3. Valerian Root Tea
Valerian root has been used since ancient times to promote sleep. The root interacts with GABA in the brain, relaxing the nervous system in a similar (but gentler) way to pharmaceutical sedatives. Ideal for sleep latency and improved overall sleep quality.
- Helpful for anxiety, PMS, and menopause symptoms
- May reduce dependency on over-the-counter sleep aids
Note: Avoid if pregnant or nursing, and don’t consume with alcohol or sedative medications.
4. Lemon Balm Tea
A minty, lemon-scented shrub, lemon balm tea aids sleep, digestion, and anxiety. Researchers find that it too affects GABA activity, and may work similarly to benzodiazepine medications—just more gently and naturally. Mix with chamomile or valerian for an optimal nighttime blend.
5. Passionflower Tea
This gorgeous climbing plant isn’t just a show-stopper in the garden—it’s a sleep inducer. Passionflower helps temper insomnia, anxiety, and even mild seizure activity by boosting GABA levels. It’s often found as part of a sleep tea blend because of its synergistic effect with other calming herbs like valerian and lemon balm.

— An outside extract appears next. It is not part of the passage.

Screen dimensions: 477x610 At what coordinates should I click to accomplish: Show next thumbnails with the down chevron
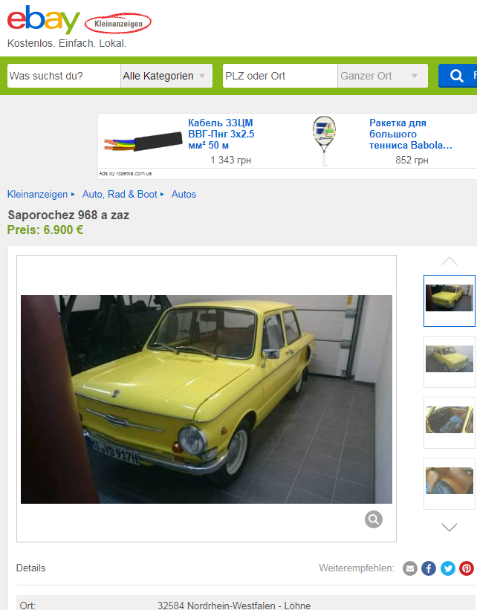(x=450, y=527)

Note: Passionflower can interact with sedatives, blood thinners, and antidepressants. Use with caution and consult your doctor.
6. Peppermint Tea
While peppermint doesn’t have sedative properties, it’s incredibly effective at reducing stress-related physical discomfort, such as bloating, cramping, and indigestion—issues that can disrupt sleep. Its menthol-like compounds relax gastrointestinal muscles and ease tension headaches.
Note: May trigger heartburn or acid reflux in some individuals.
7. Low-Caffeine Green Tea
If you’re not ready for herbal tea, opt for decaffeinated green tea. It contains theanine, which promotes calm while also improving brain function and stabilizing mood. Just drink it earlier in the evening, as even low levels of caffeine close to bedtime can interrupt sleep for sensitive individuals.
Brewing the Perfect Bedtime Tea
Ready to craft your evening ritual? Use loose-leaf, food-grade herbs for maximum potency and customization. All you need is hot (but not boiling) water, a tea ball or strainer, and your favorite mug.
- Use 1–2 tsp of dried herbs per cup
- Steep for at least 5 minutes (or longer for stronger flavor)
- Try blending herbs like chamomile + lemon balm or valerian + peppermint
Don’t be afraid to experiment with steep times and herb combinations to find your most relaxing brew before bedtime.
Sip Your Way to Better Sleep
Introducing bedtime teas into your nighttime routine is more than a relaxing habit—it’s a wellness investment. Whether you’re dealing with insomnia, stress, or everyday fatigue, a warm cup of tea can prepare your body and mind for restorative rest.
As you explore these soothing teas, give yourself permission to slow down and create a bedtime ritual that nurtures peace, comfort, and relaxation. Establish a nightly routine around aromatherapy, soft lighting, and your chosen blend. Happy sipping—and sweet dreams!